October 27, 2011

Oh, hello.

I’m just here in Colorado — you know, where it is the dead of winter.

I am originally from Minnesota, so I can handle tragedies like early snowfall. (I cannot handle tragedies like the Vikings 2011 season, however.) But a snowstorm I can take in stride, you guys. Don’t even worry about me. Especially since it’s Colorado so it is likely to be 95 degrees again by the weekend.

So I’m learning Hebrew, you know. Sometimes it’s kind of hard. But mostly it’s very awesome. Hebrew is a very physical language — the word for “anger” has its root in the word for “nose.” Because when you’re angry, you flare your nostrils, you see. So we know that “Yahweh is gracious and compassionate, slow to flare his nostrils and rich in love” (Psalm 145:8, Denise’s Third Semester Hebrew Version).

Hebrew is a very physical language, and the Jews are a very physical people. When Ray Vander Laan is teaching, he often has people close their eyes and call out words that describe who God is. When he is here in America, with people like you and me, he gets answers like “omnipotent, holy, omnipresent, good, love, infinite and transcendent.” These things are all very true of who God is. But, he says, if you were to ask that same question of a group of Orthodox teenagers in Israel — if you were to ask them to describe who God is, they would say things like, “rock, shepherd, shade, eagles wings, and a father who taught his children to walk.

I think the way the Scripture describes God is very meaningful. When I’m driving on the highway and I look over at the mountains, I can remember that God is a rock, upright and just. When my friends have babies and I see them holding on to the fingers of their sons and daughters as they attempt to move chubby little feet, one in front of the other, I can be reminded that God guides our steps, teaches us to walk in his ways.

I hiked the Grand Canyon with friends once. It made me very whiny. The trip down was wonderful. It was still morning and it was cool out, and the view was incredible. At the bottom we splashed in the icy river and ate peanut butter and jelly sandwiches.

Then it was time to hike back up.

It was the middle of May; by the time we were halfway back up the canyon it was 94 degrees. The switchbacks were endless. My friends kept telling me we were “getting there,” but they were cruel liars. We would never be to the top. I would die in that canyon — hot and dusty with blisters on my feet. Tragic.

Every mile or two on the trail there was a little stone shelter, built for the fools who were dumb enough to be trying to hike their way out of that canyon of death.

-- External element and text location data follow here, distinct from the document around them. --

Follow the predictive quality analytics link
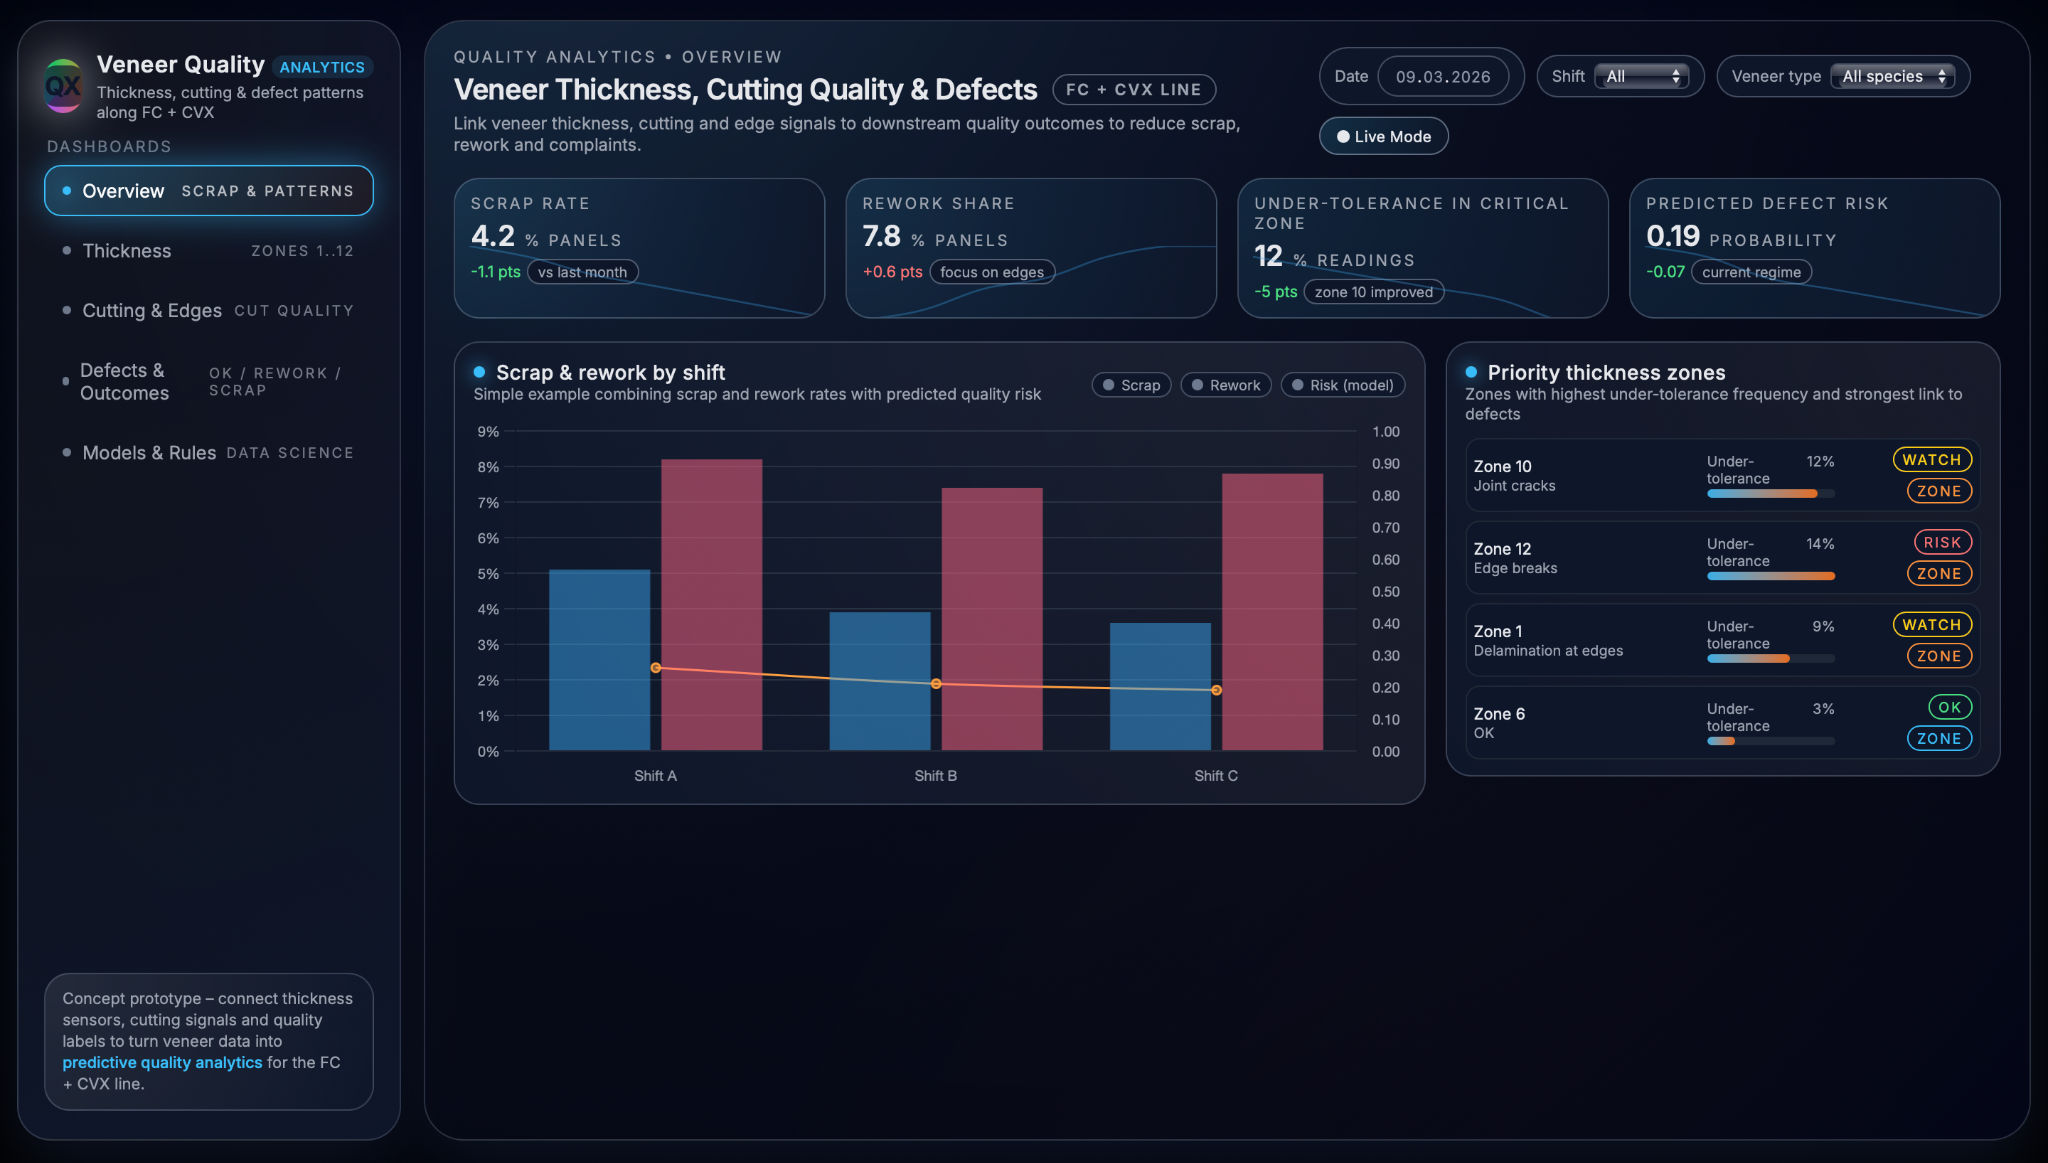 pyautogui.click(x=162, y=1062)
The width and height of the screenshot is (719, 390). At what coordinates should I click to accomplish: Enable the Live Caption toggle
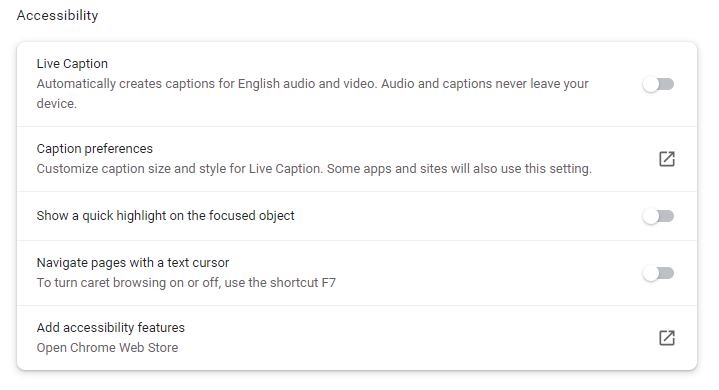click(658, 84)
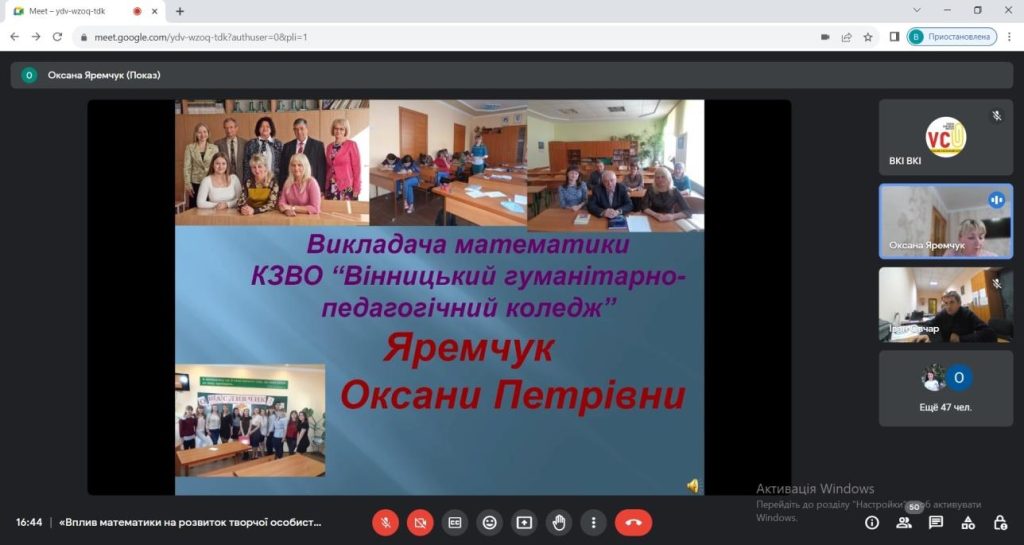
Task: Show the participants list
Action: click(x=904, y=522)
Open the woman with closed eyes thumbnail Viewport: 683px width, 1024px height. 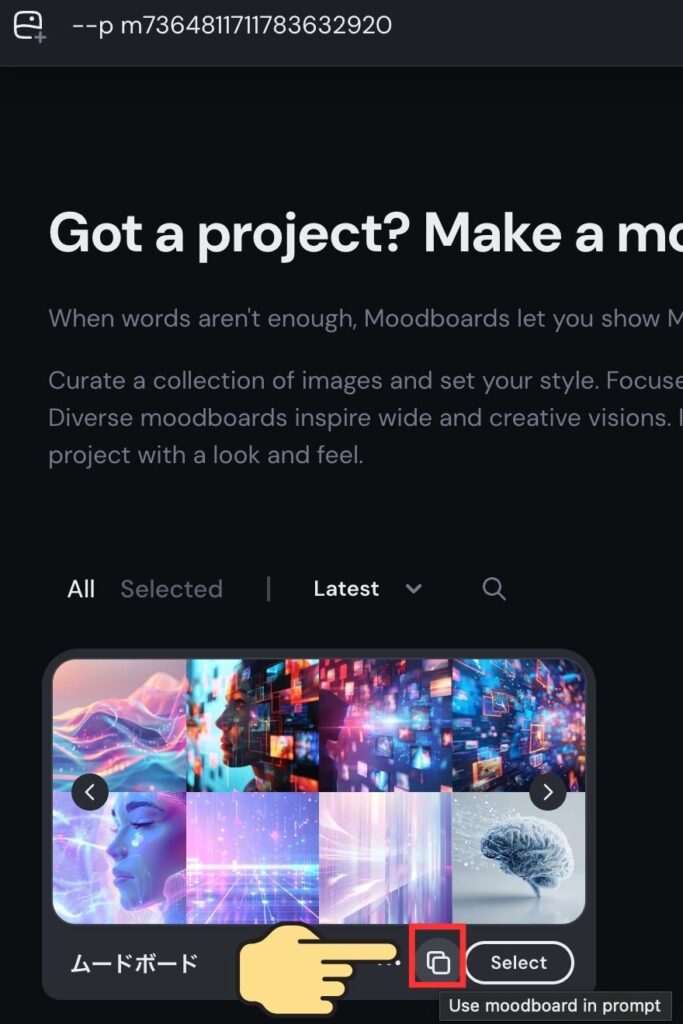coord(119,858)
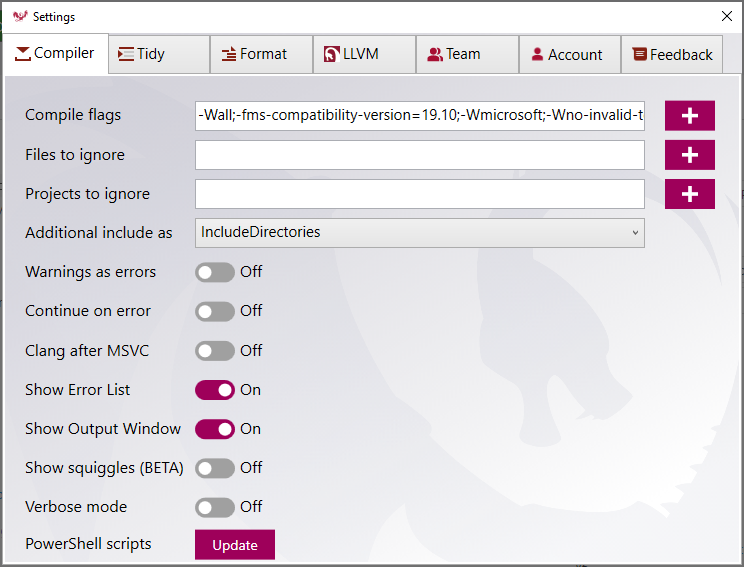Close the Settings window
This screenshot has width=744, height=567.
click(x=726, y=16)
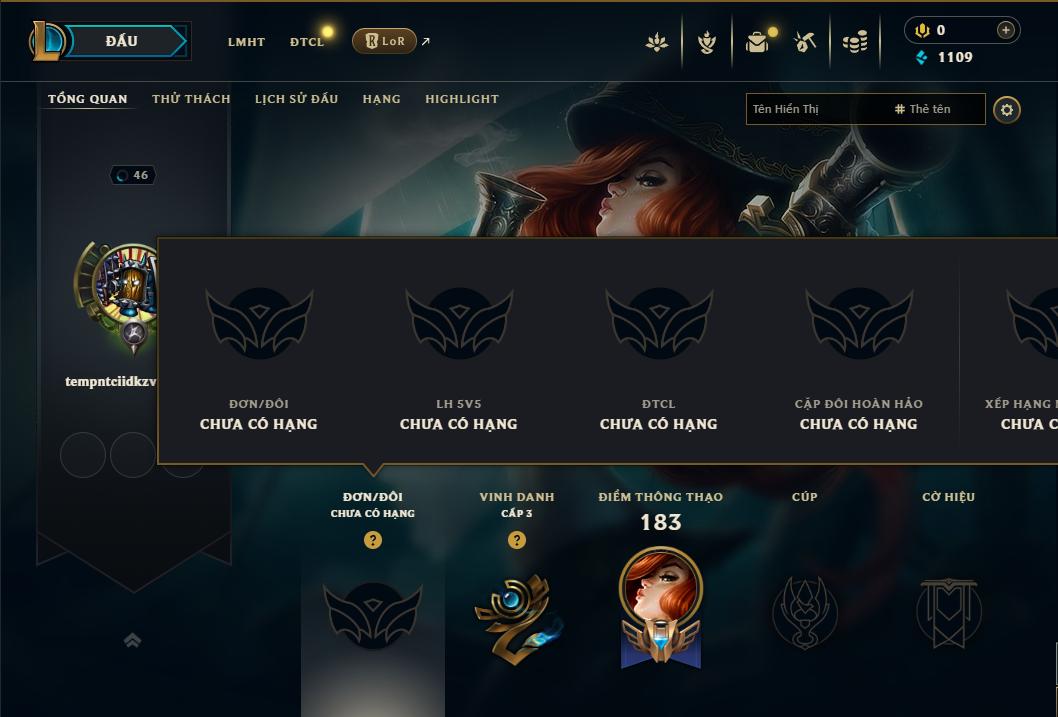Switch to the Thử Thách tab

pos(191,99)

I would see the shelter in the distance, nine million switchbacks away, and I would put one foot in front of the other, trying to make it there. When I’d arrive, I would plop down, so grateful to be shaded — for just a few minutes — from the blazing Arizona sun.

I wish, when I did that hike, when I finally found shade and sighed with relief in those shelters, that I had remembered that the psalmist tells me that “Yahweh watches over you — Yahweh is your shade at your right hand; the sun will not harm you by day, nor the moon by night.”

That is what the Bible can do for you. We can remember God in the things we see every day. He has given us these images in his word as reminders of who he is and what he does. It’s a beautiful thing.

Have a wonderful day, friends. May God be your strength and your shield.

p.s. Make sure you enter the drawing for the great prize package! And find me on Twitter!


7 Responses to “Shade”

  1. rachel said

    know what would be awesome? if you had your own bible translation. i would totally reference it! also, this is a great post, really. what an awesome way to be reminded of, and experience our Creator.

  2. That was my favorite long hike ever. Amazing.

    “We’re almost there!”

  3. denisemorris said

    ha! Rachel — I’d definitely be up for a blasphemy award. Glad you liked the post!

    MJ — liar!

  4. Alecia said

    I wish you would just not bring up the Vikings. Ever. Bless you.

  5. Kerry Wester said

    I loved this.

  6. Little Grey Rabbit said

    Ok, this has nothing to do with this post (although I really enjoyed it – I just discovered your blog the other day after you linked it on Boundless, and you make me think in whole new ways), BUT – I love the way your nail varnish and bracelet go with that red button on your typewriter in your main photo. So cool!